Towards a conjecture on long induced rainbow paths in triangle-free graphs

TL;DR

This paper advances the understanding of rainbow paths in triangle-free graphs by establishing new lower bounds on the length of induced rainbow paths relative to the chromatic number, and demonstrates the existence of paths covering half the colors.

Contribution

It improves previous bounds on the length of induced rainbow paths in triangle-free graphs and proves the existence of paths that encompass half the available colors.

Findings

Induced rainbow path length improved to $( ext{log }k)^{1/2 - o(1)}$ vertices.

Existence of an induced path seeing half of the colors in the graph.

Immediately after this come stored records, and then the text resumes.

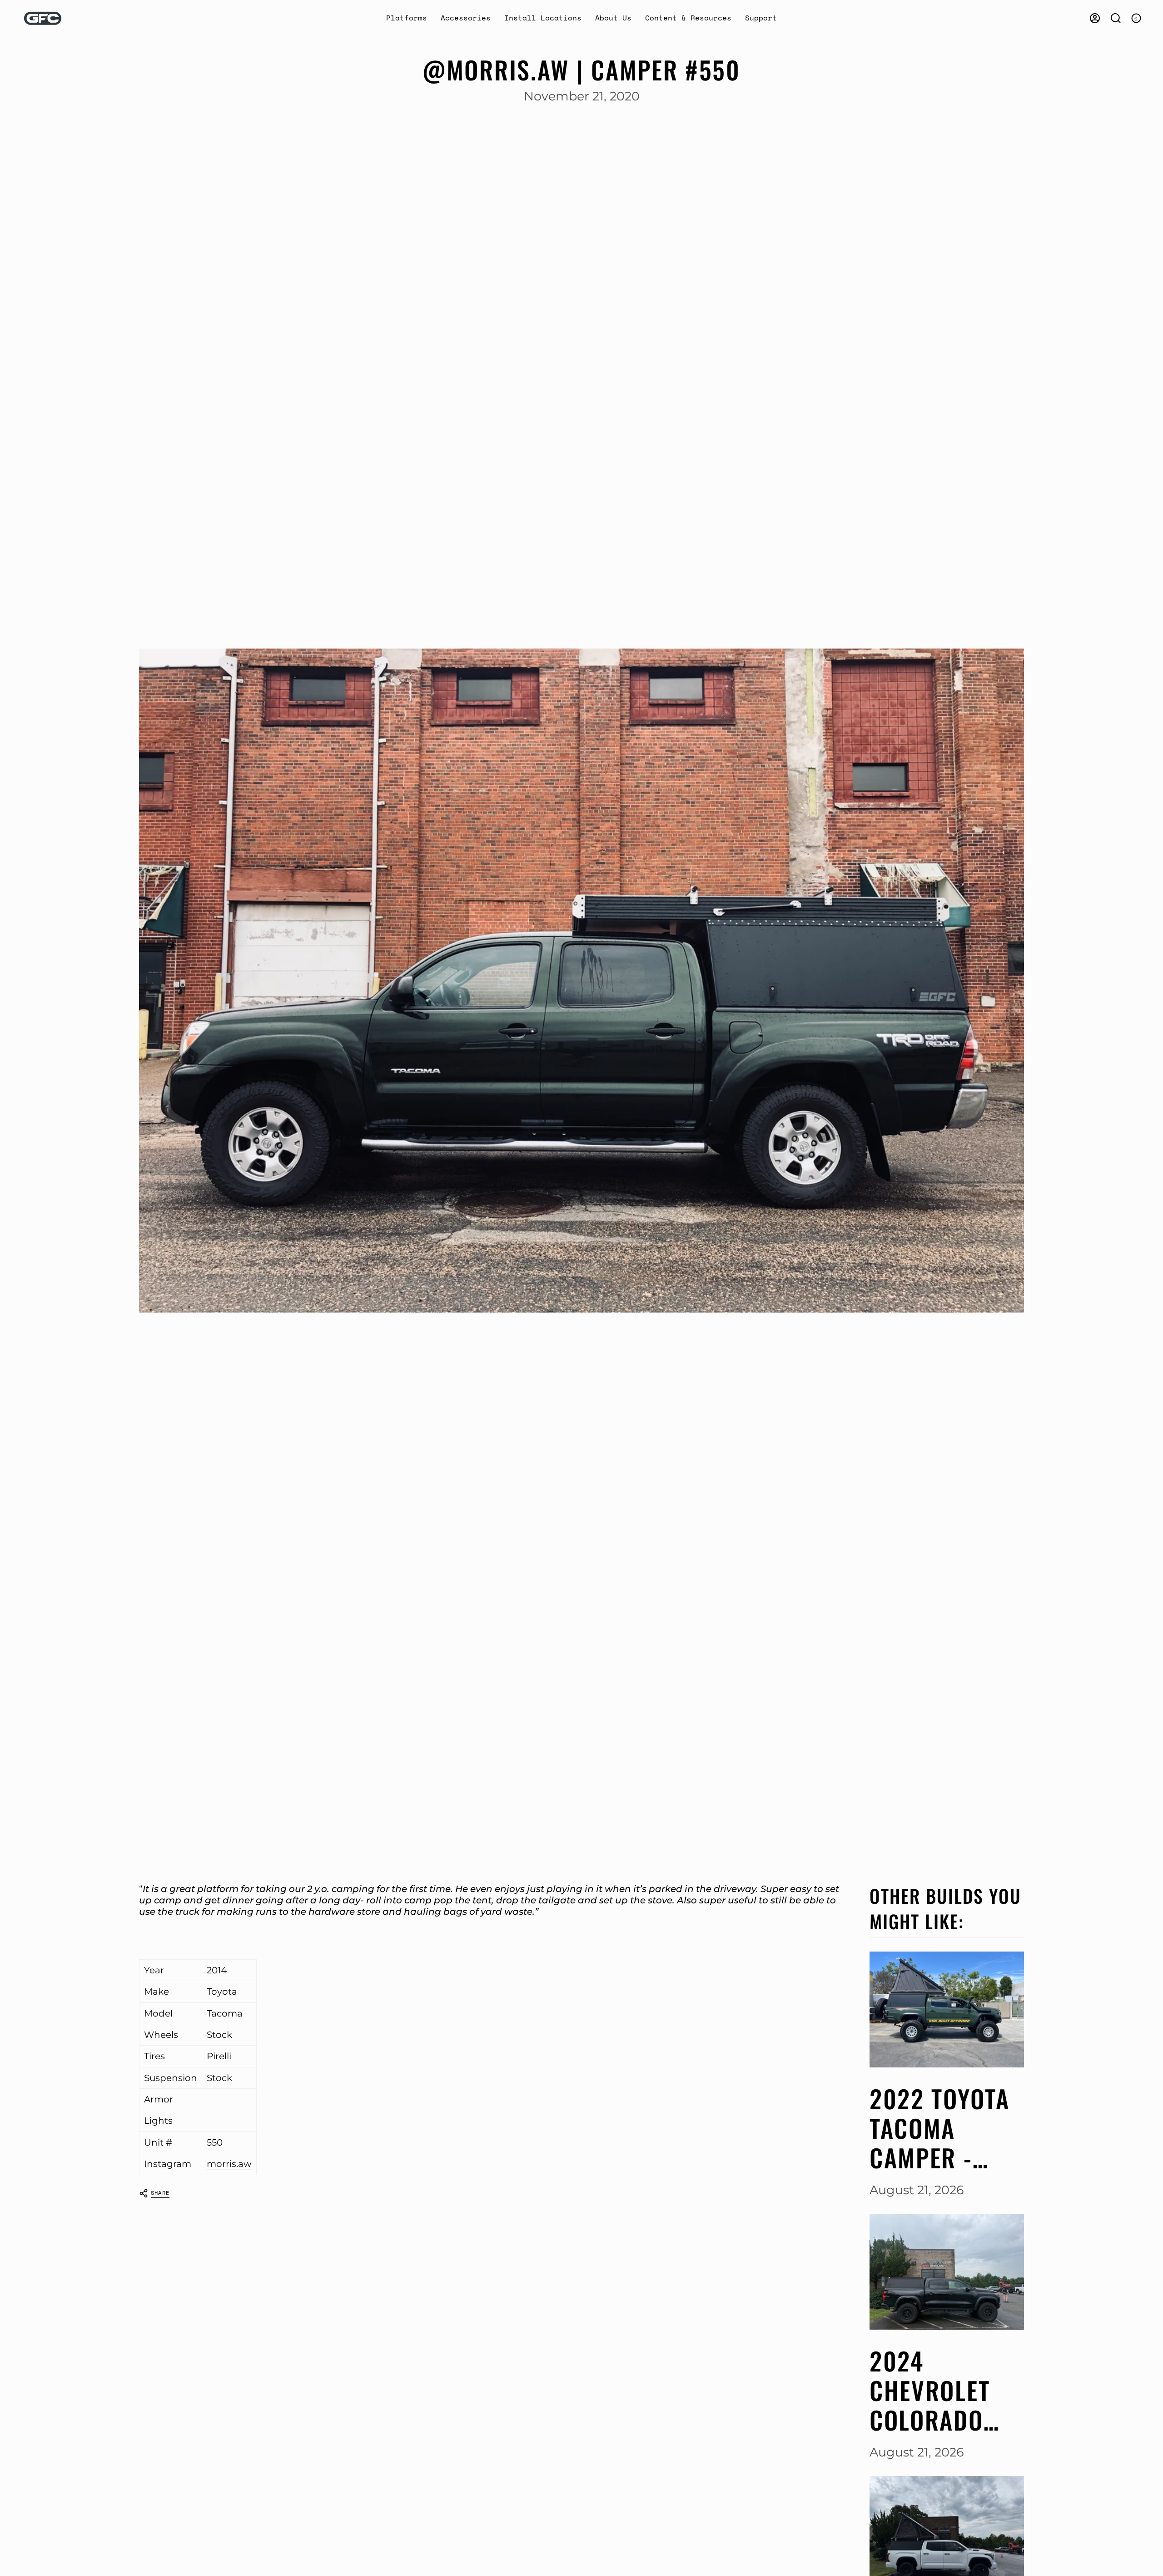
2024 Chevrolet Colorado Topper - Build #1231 (937, 2390)
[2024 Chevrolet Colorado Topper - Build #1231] (947, 2272)
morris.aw (229, 2163)
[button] (406, 18)
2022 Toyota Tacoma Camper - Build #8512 (940, 2128)
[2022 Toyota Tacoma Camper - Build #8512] (947, 2009)
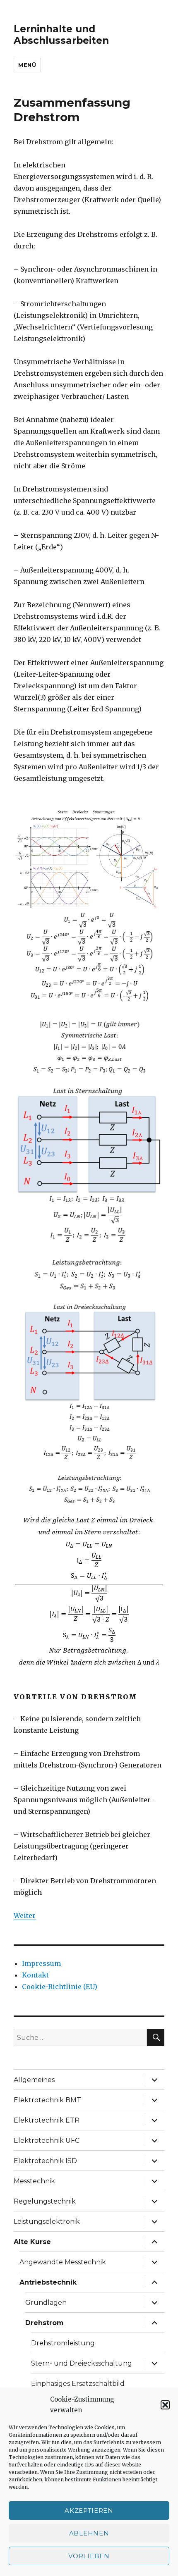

Progress towards the conjecture on long induced rainbow paths in triangle-free graphs.

Abstract

Given a triangle-free graph $G$ with chromatic number $k$ and a proper vertex coloring $\phi$ of $G$, it is conjectured that $G$ contains an induced rainbow path on $k$ vertices under $\phi$. Scott and Seymour proved the existence of an induced rainbow path on $(\log \log \log k)^{\frac{1}{3}- o(1)}$ vertices. We improve this to $(\log k)^{\frac{1}{2}- o(1)}$ vertices. Further, we prove the existence of an induced path that sees $\frac{k}{2}$ colors.